Je pense aussi souvent à mon père, maître de conférence à l’Université Paris-Dauphine. Brillant, généreux, et toujours réconfortant. J’ai l’impression qu’il est toujours un peu là, veillant sur moi, Quand j’avais un souci, il me disait : « Ne lâche pas. C’est dans les pires moments que tu vas puiser en toi une force que tu n’imagines pas. » Je sortais toujours de son bureau éclairée, apaisée. Je lui parle… « Papa aide moi… Tu ferais quoi à ma place ? »  

C’est grâce à mes parents que j’ai attrapé tôt le virus de la politique, et que j’ai continué à en faire, même en me lançant dans l’hôtellerie-restauration haut de gamme. J’ai appris l’art du débat en assistant aux duels animés à table entre papa, plutôt de droite, contre ma grand-mère prof d’histoire géo, et de gauche. Je ne comprenais rien, si ce n’est qu’un débat d’idées, même musclé, peut rester respectueux de l’autre.

En fac de droit, j’avais répondu à une offre de stage à l’Assemblée nationale. Je ne savais pas qu’il s’agissait de travailler pour la députée Nathalie Kosciusko-Morizet, alors peu connue. Je suis devenue son assistante parlementaire puis je l’ai suivie quand elle a été nommée secrétaire d’Etat à l’écologie. Je l’ai encore suivie à la mairie de Longjumeau. Et puis avec mon mari, nous nous sommes installés à Cabourg, que je connais depuis mon adolescence. J’y ai été directrice des services généraux de la mairie.

J’en suis partie pour divergences de vue avec le maire et son équipe, puis je me suis présentée contre lui aux dernières municipales comme candidate sans étiquette. Avec autour de moi des gens qui viennent de droite comme de gauche. Pour une petite ville, ce n’est pas nécessaire d’être encartée. On peut partager avant tout des valeurs républicaines, laïques, écologiques, féministes …. Le maire sortant avait été condamné en 2018 à trois mois de prison avec sursis pour violences conjugale (il avait frappé sa femme en pleine rue). Sur les marchés, des gens me disaient : « Ça ne me regarde pas, c’est sa vie privée »… Quant à moi, on me balançait de temps à autre : « Mais si vous êtes élue, comment allez-vous concilier votre travail de chef d’entreprise, votre rôle de mère de famille et un mandat de maire ? »

Ça me faisait sortir de mes gonds, ces questions qu’on ne pose jamais aux pères entrepreneurs qui font de la politique.

Défendre l’intérêt général

J’ai donc été battue, mais ma vidéo, c’est ma façon de continuer à faire de la politique.

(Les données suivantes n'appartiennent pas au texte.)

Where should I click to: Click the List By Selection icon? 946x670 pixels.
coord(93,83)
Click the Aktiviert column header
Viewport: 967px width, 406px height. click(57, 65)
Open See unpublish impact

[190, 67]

Je n’ai pas besoin d’avoir une écharpe tricolore pour défendre l’intérêt général. Oui, ma vie de famille a été compliquée pendant la campagne électorale. Mais Grégory me soutenait à fond… Ce qui est sacré pour nous, c’est notre dîner en famille avec nos filles, Coppélia et Capucine, 8 ans et 2 ans. Aujourd’hui, j’essaie de les préserver de mes angoisses pour l’avenir du Manoir, et notre avenir à tous.

Quels parents ne craignent pas le naufrage de l’économie, et ne s’inquiètent pas pour l’avenir de leurs enfants en ce moment ? L’année dernière, j’avais bien expliqué mon choix de me présenter aux municipales à mon aînée, qui me disait, « Vas y maman ! ».

Avec cette vidéo coup de gueule, suivie d’une deuxième pour donner des solutions, comme le guichet unique d’aide aux entrepreneurs en période de confinement, j’espère être une fois de plus, un rôle modele pour mes filles. »

*Dans sa vidéo de 2 minutes 36 minutes, Alexandra Lorin-Guinard, 36 ans, avec une émotion et une colère contenues, explique chiffres à l’appui, ce que ça signifie, concrètement, de devoir à nouveau fermer un établissement de 30 salariés. L’an dernier, elle a racheté avec son mari une bâtisse du 17e siècle près d’Honfleur, transformée en un hôtel spa haut de gamme et un restaurant gastronomique (les Jardins de Coppélia). A travers sa situation, Alexandra veut alerter pouvoirs publics et media, sur toutes ces PME et commerces, notamment dans le tourisme, et l’hôtellerie restauration, qui sont en train de couler. #SauvonsLesJeunesEntreprises.